• **THE TASK**: Find every line below where the word "agent" occurs. Then say how many there are, giving only the number.

• **DATA LISTING**:

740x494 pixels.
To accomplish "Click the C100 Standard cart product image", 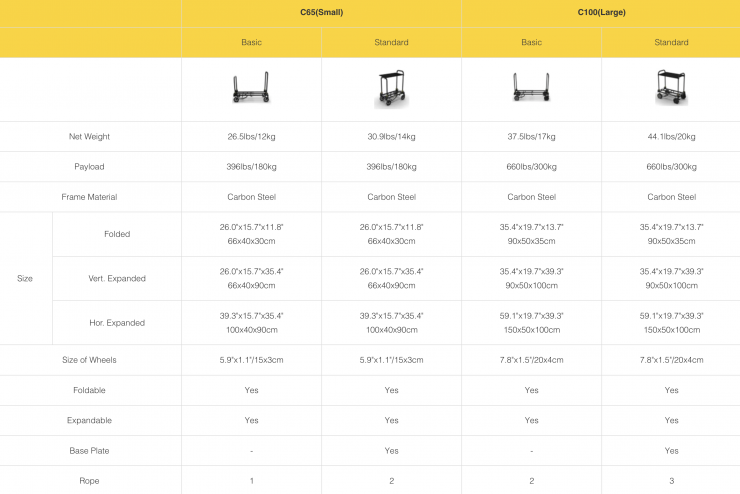I will pos(671,90).
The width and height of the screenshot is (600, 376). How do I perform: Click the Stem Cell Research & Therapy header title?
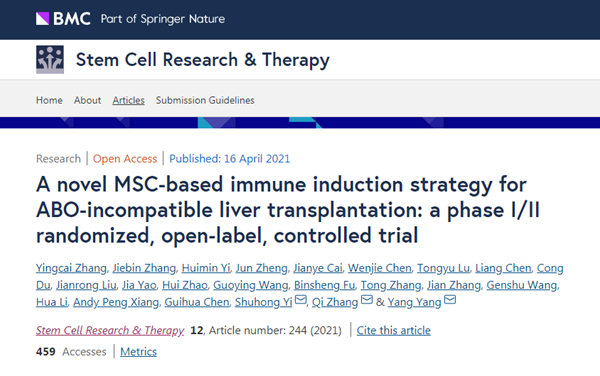[x=202, y=60]
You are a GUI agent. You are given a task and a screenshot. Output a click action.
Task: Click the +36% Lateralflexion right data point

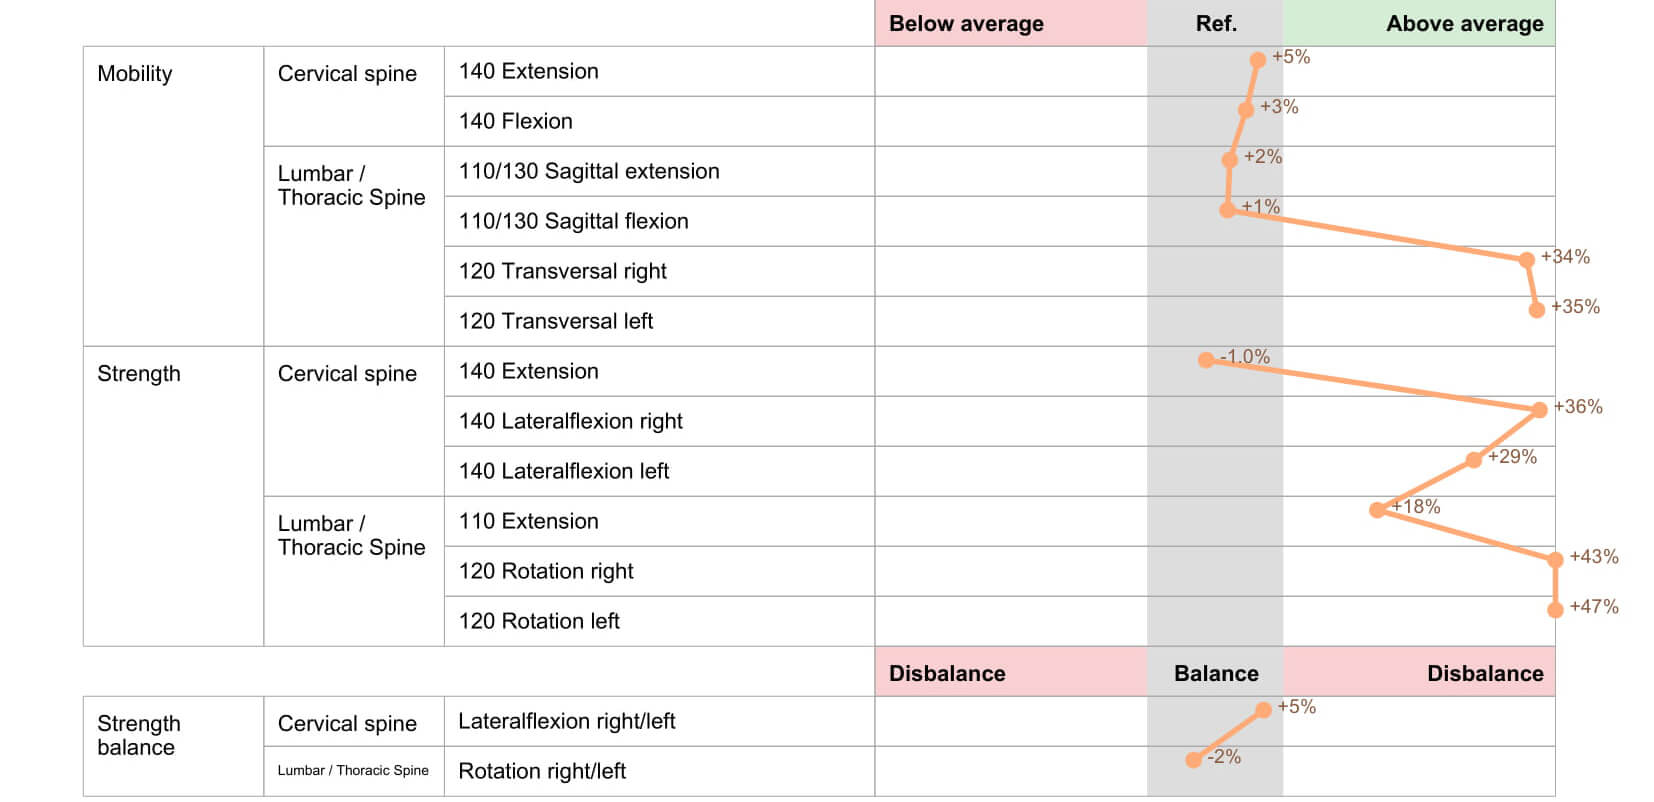click(x=1540, y=410)
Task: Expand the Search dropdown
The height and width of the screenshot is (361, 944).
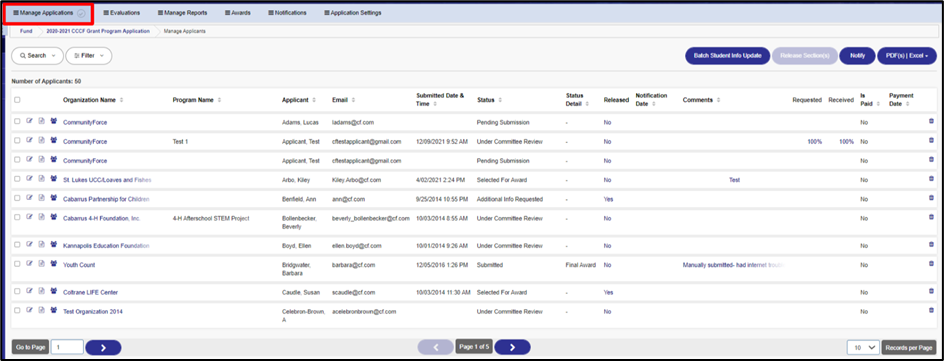Action: pyautogui.click(x=37, y=55)
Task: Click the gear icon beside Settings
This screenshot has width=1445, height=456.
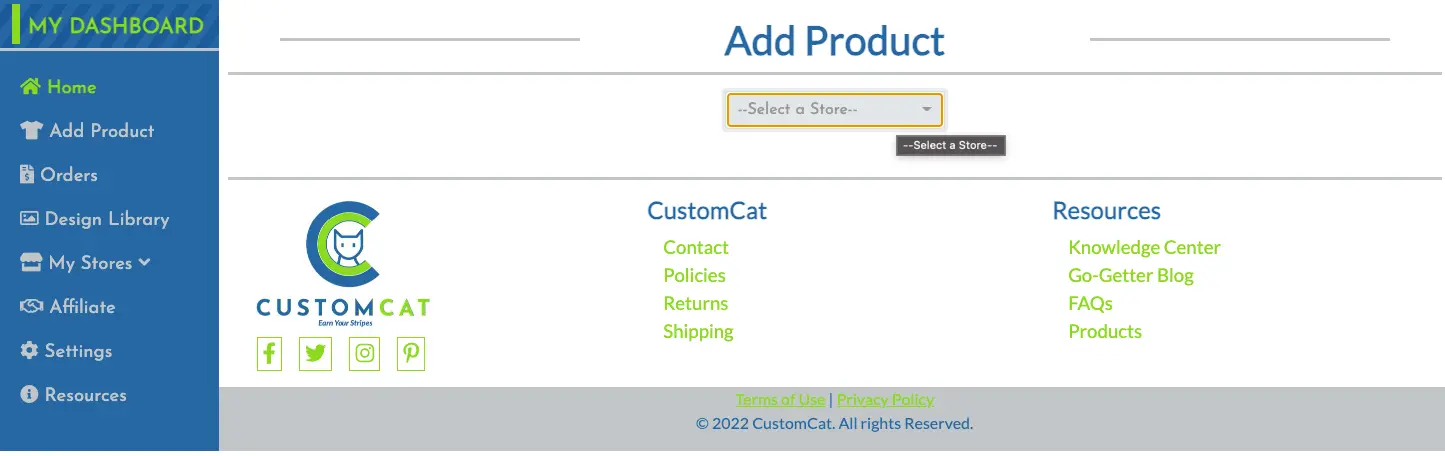Action: point(29,351)
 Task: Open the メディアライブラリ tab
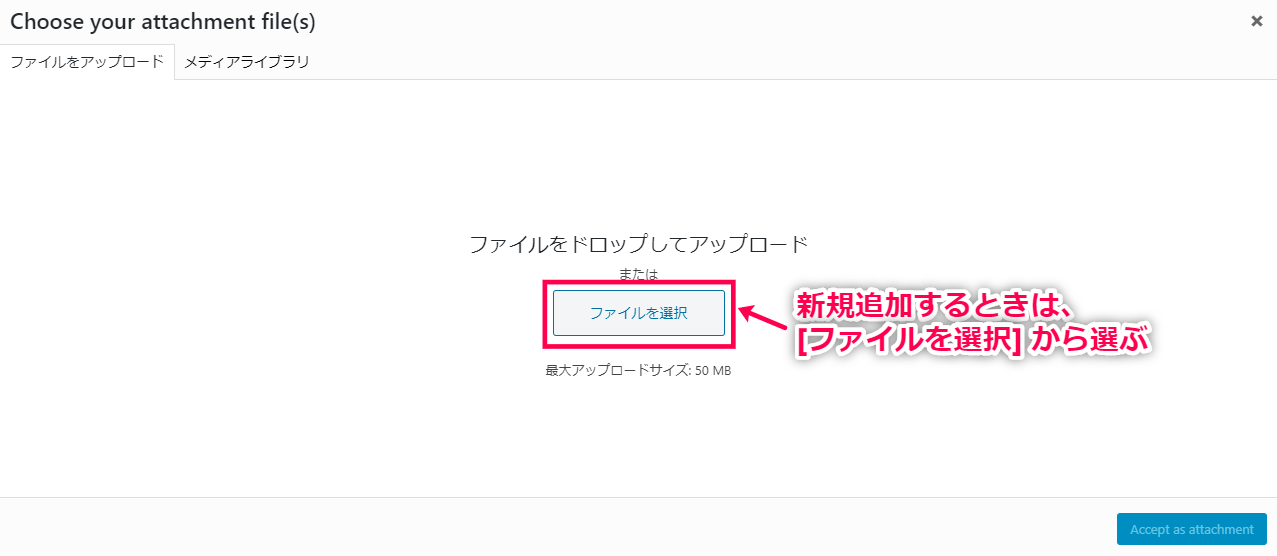tap(247, 61)
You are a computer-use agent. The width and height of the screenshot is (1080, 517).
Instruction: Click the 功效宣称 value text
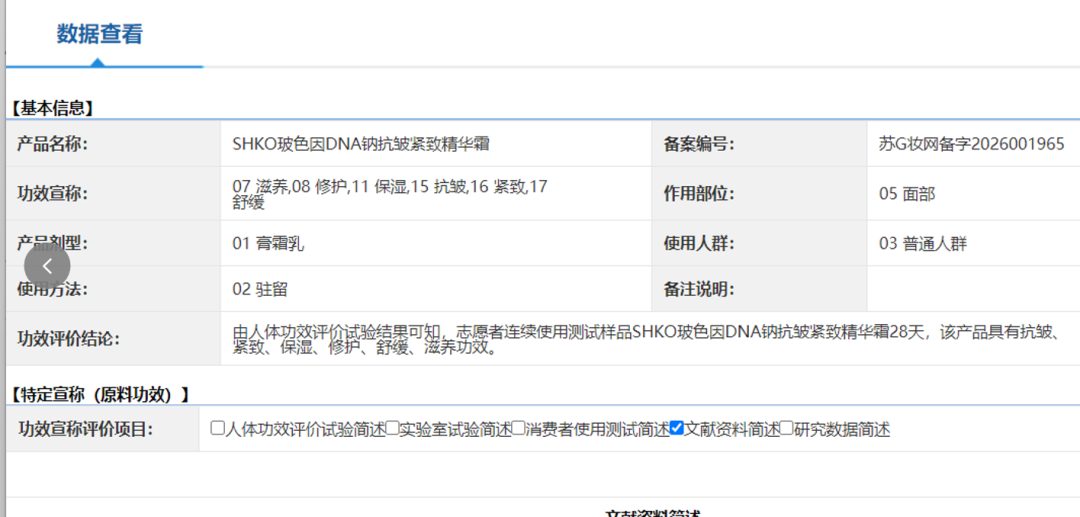[391, 194]
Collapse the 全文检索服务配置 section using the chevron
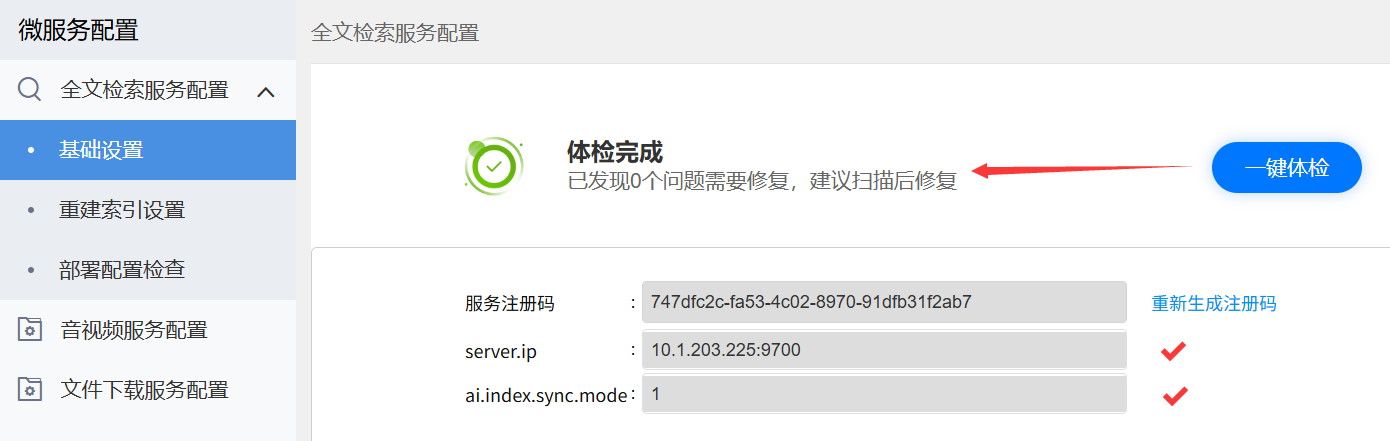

• **FINISHED TASK**: 2